Sudan’s civil war began as a struggle between two rival factions, but the battle is growing more complex as armed civilian groups, rebel fighters, and tribal and regional militias have joined the grinding, back-and-forth fray.
The paramilitary Rapid Support Forces (RSF) controlled the capital, Khartoum, for two years until March, when the national Sudan Armed Forces (SAF), led by Gen. Abdel Fattah al-Burhan, reclaimed it with the help of armed civilians.
“Khartoum was not just a battlefield defeat for the RSF,” Mohamed Saad, a researcher at Charles University in the Czech Republic, wrote for The Conversation. “It was a turning point in how the war is fought — it’s no longer a military struggle but a battle involving armed civilians across Sudan.”
According to Saad, Mohamed Hamdan “Hemedti” Dagalo built the RSF on tribal loyalty, but many factions have felt slighted by Hemedti, and the RSF’s cohesion has suffered. The RSF has been accused of committing mass killings, sexual violence and looting. The rival national forces are also accused of committing atrocities against civilians.
“Internal divisions within the RSF [also] have played a major role in its recent losses,” Saad wrote. “Some former RSF fighters have formed their own militias.”
Analysts: Additional Actors Will Prolong War
Both the SAF and RSF have made nationwide efforts to recruit new troops, and several communities across the country have chosen sides and committed to send fighters into battle. Analysts say additional actors will only prolong the war.
In urban areas in central Sudan, Khartoum, North Darfur, North Kordofan, South Kordofan and West Kordofan, neighborhood defense units have emerged. Formed to protect residents from the RSF, they have expanded their roles and increasingly operate outside SAF oversight, according to Saad. In Darfur and Kordofan, where entrenched ethnic and political rivalries have intertwined with the current war, tribal and regional militias have also become more prominent. Some of them are aligned with SAF, while others pursue their own agendas.
The Sudan People’s Liberation Movement-North, an ethnic-linked group, has expanded its operations in Kordofan and the Blue Nile state. The group has allied with the RSF to push its own agenda, which includes “securing greater autonomy for these regions and promoting a secular political framework that challenges Khartoum’s Islamist-leaning governance,” Saad wrote. Other ethnic militias operate in eastern Sudan.

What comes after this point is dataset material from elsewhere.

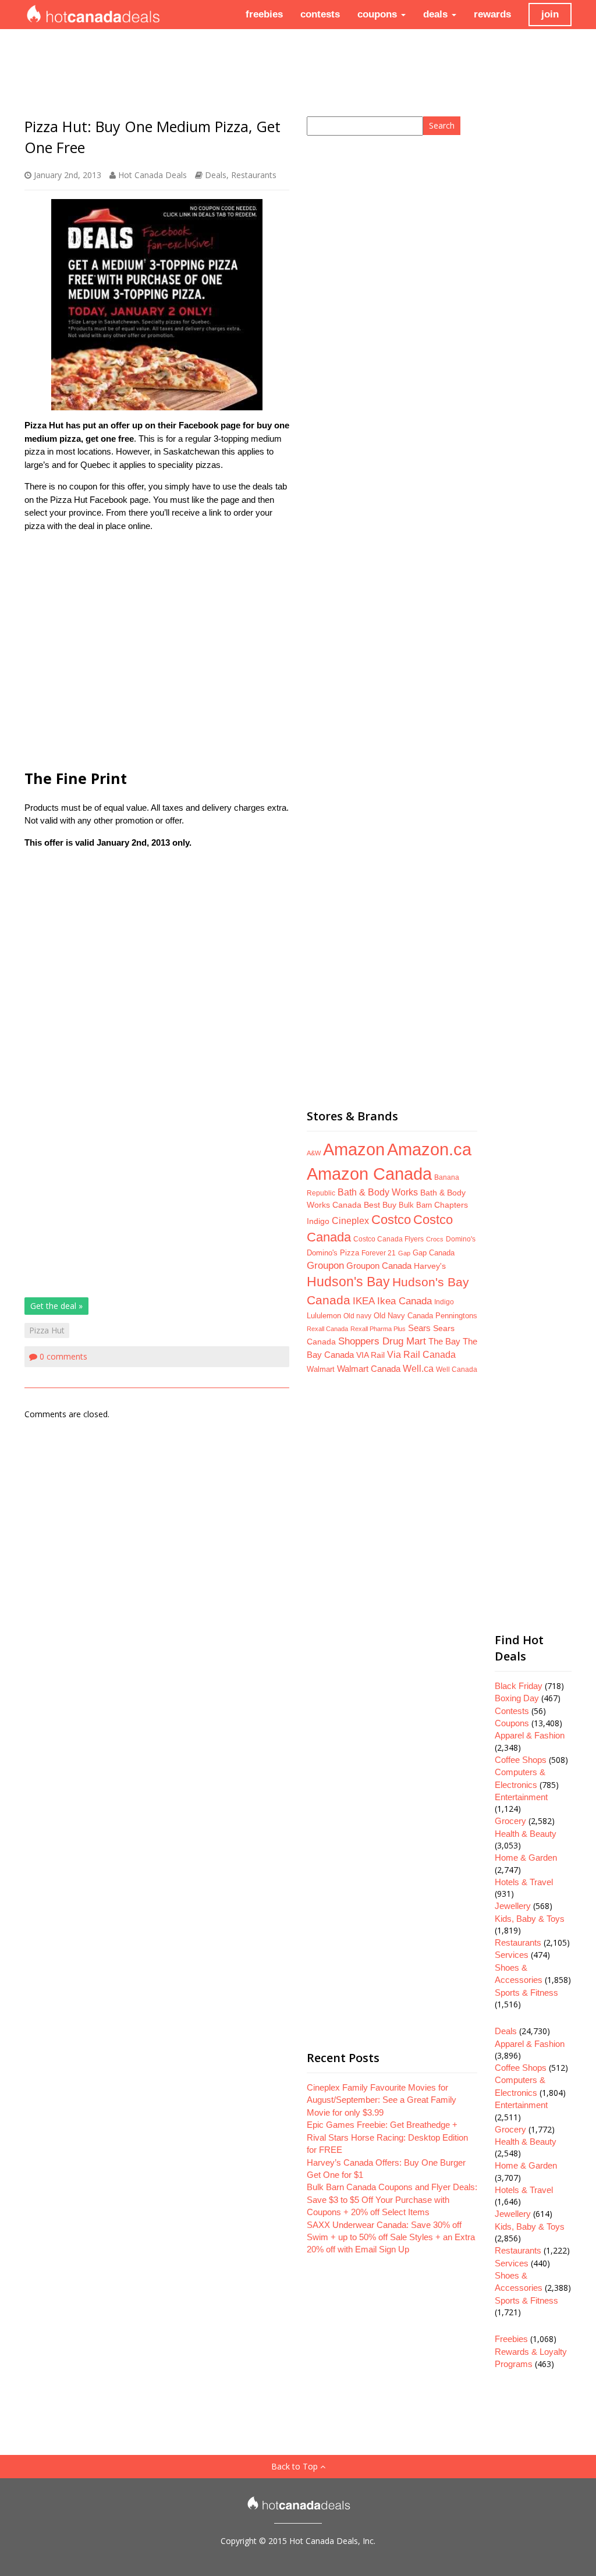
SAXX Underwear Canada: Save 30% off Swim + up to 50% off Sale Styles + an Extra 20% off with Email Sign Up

Islamist-linked militias, particularly the El Baraa Ibn Malik Brigade, now a key SAF ally, also have emerged. The Brigade was named after a famous Muslim fighter during early Muslim conquests. RSF supporters have complained on social media that these fighters are remnants of the Omar al-Bashir regime that was toppled in a 2019 coup.
Another Islamist group, the Sudanese Popular Resistance Factions (PRF), supports the SAF. In 2023, it released a video in which masked gunmen pledged to “liberate Khartoum and cleanse it of the filth of these [RSF] mercenaries.” The group’s name echoes that of the resistance committees that played a role in al-Bashir’s ouster. Unlike those committees, the PRF “espouses violence rather than non-violence and emerged not from the grassroots but from the shadows,” the Sudan War Monitor reported.
If the rise of armed groups is not stemmed, Saad says they may evolve and establish territories where local commanders wield unchecked power. This would undermine the possibility of establishing central governance in Sudan.
“These groups don’t share a single goal,” he wrote. “Some fight for self-defense, others for political power. Some for revenue and wealth. Others are seeking ethnic control — Sudan’s population has 56 ethnic groups and 595 sub-ethnic groups. This is what makes Sudan’s war even more dangerous: fragmentation is creating multiple mini-wars within the larger conflict.”
‘A War on Your Future’
Attempts at a ceasefire through talks in Jeddah, Addis Ababa and Geneva have failed to end the violence as each side seeks to gain and maintain momentum. After recent military setbacks, the RSF in late May regained control of El Dabibat, a strategic gateway between Kordofan and Darfur, after launching drone strikes and ground assaults on the SAF and allied fighters, Dabanga Sudan reported. The SAF had claimed control of the town days before.
Abdul Mohammed, a former African Union and United Nations official, recently urged the Sudanese people to take ownership of their country’s path to peace, arguing that international mediation alone cannot end the war. Writing in the Sudan Transparency and Policy Tracker, Mohammed called for a grassroots movement driven by the people, rather than politicians.
“This war is not merely a military confrontation,” Mohammed wrote. “It is a war on your dignity, your identity, your communities, and your future.”